Problem to solve: Wherever "width" occurs in the entries, copy the line that holds it.

Records supplied:
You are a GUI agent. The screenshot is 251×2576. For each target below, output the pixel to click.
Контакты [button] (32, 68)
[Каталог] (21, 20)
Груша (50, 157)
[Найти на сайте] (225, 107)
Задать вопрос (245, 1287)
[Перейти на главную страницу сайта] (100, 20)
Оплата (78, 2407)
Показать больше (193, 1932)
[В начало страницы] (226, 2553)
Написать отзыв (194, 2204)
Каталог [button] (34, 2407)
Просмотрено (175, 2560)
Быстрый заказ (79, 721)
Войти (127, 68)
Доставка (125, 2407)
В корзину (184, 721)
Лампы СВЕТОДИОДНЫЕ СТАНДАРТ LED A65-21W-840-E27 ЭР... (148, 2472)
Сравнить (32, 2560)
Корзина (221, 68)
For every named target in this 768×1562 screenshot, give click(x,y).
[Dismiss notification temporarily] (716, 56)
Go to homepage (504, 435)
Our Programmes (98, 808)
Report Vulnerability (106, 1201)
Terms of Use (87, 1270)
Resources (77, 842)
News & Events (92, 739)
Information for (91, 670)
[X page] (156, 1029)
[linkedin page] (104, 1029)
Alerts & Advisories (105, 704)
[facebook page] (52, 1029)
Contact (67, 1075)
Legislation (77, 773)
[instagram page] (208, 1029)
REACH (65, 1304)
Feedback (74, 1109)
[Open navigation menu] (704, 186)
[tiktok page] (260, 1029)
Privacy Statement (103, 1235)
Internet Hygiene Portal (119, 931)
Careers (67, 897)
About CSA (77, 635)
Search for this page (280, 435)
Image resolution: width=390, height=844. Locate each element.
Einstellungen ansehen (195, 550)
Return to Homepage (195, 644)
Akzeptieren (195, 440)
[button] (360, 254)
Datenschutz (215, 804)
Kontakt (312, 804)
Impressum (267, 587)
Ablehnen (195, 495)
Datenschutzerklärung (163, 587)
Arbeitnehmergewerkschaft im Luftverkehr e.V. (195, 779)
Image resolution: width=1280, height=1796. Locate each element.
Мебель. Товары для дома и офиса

Exercise response:
Image resolution: width=390, height=844. Locate each element.
Image resolution: width=1280, height=1796. Locate each element.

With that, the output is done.